When we stopped by the library’s koi pond, a place we both love, we looked at the fish for a while — where’s the fourth? Oh, there you are. She pulled out her phone, showed me pictures from the last time she took her kids there. Over two miles, we talked about all kinds of things, some related to the pandemic, but none of them heavy with desolation or fear. We stopped several times to marvel at the gorgeous sunset from new vantage points. When we wound up back at her car, I felt like my inner little girl had had a playdate.
Recently in a workshop focused on writing in a pandemic, we started with 10 minutes of writing to a prompt that began by asking, “What will you remember?” The prompt went on to ask other questions, all ways into the subject, and much more than anyone could even begin to answer in 10 minutes. As often happens with bewilderingly rich prompts, my mind pinballed through the possibilities. Part of me wanted to take on that first question with a list, while another part of me, swayed by events of the previous 24 hours, wanted to answer the question, “Whom have you trusted?” So I chose that, and took the last 90 seconds or so to throw some paint on the word-wall of “What will you remember?”
But that question deserves more than 90 seconds (though that’s what I’m about to give it here). It can function as a focus moment, a stop-and-think — what do you want to remember? Believing this will come to an end someday, and you’ll survive it, what do you not want to forget? Will imagining future memories change how you act or what you do now, or just what you write down?
I’ll remember the birdsong in March, how I cried the first time I heard it through an open window, how “Oh, it’s time for the songbirds again” turned in a nanosecond to “but don’t they know?” I’ll remember neighbors sharing food, students on screens, anxiety in elevators, baking every weekend, the source of every homemade mask. I’ll remember driving once a week just to keep the car in working order, and the time I took it out on the highway to get it up to speed, and the time I ended up wandering back in my aunt’s old neighborhood, just to keep moving. I’ll remember the day the oh-I’d-forgotten sound through the window was children, back at the reopened daycare, singing the Hokey Pokey.
Some of what I’ll remember will be because I wrote it down. But I expect I won’t have trouble remembering walks, and those I walked with, and how it felt simultaneously daring and normal. How with each companion (and there haven’t been that many), I got to see something familiar made new, refracted through their eyes.
Five years ago today, I published the first Note from an Urban Cabin. Didn’t know where it might go. Still don’t. But I’ll keep going. Thanks for reading. And if you like, tell me something you’ll remember, a glimpse of life this year from your own cabin.
◆ ◆ ◆ ◆
**WORK REQUEST 1**
In the essay, how long did the opening writing exercise in the workshop last?
**WORK REQUEST 2**
Explain why, during the workshop, the writer of the essay chose to answer a question other than the prompt's opening one.
**WORK REQUEST 3**
Return the part of the essay starting with "Five years ago" and going on through "your own cabin.".
The material after this point has no connection to the essay.

**DATA BLOCK**
◆ ◆ ◆ ◆
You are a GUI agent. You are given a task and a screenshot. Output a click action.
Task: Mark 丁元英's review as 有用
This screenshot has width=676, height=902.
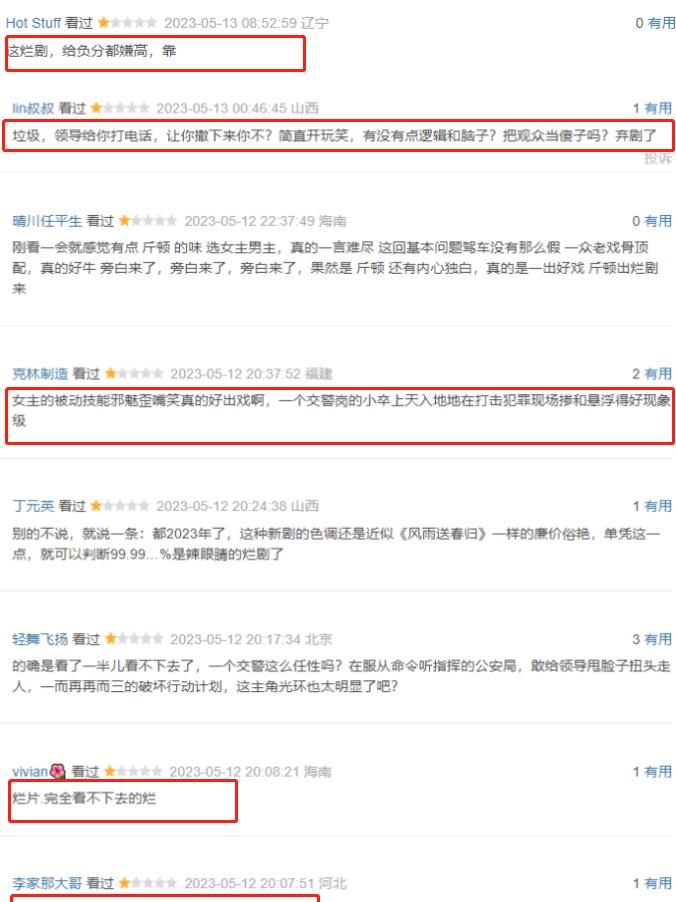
◆ ◆ ◆ ◆
**RESPONSE BOX 1**
It lasted 10 minutes.

**RESPONSE BOX 2**
Part of the writer wanted to answer "What will you remember?" with a list. Another part, swayed by events of the previous 24 hours, wanted to answer "Whom have you trusted?", so the writer chose that question and used only the last 90 seconds or so for the first one.

**RESPONSE BOX 3**
Five years ago today, I published the first Note from an Urban Cabin. Didn’t know where it might go. Still don’t. But I’ll keep going. Thanks for reading. And if you like, tell me something you’ll remember, a glimpse of life this year from your own cabin.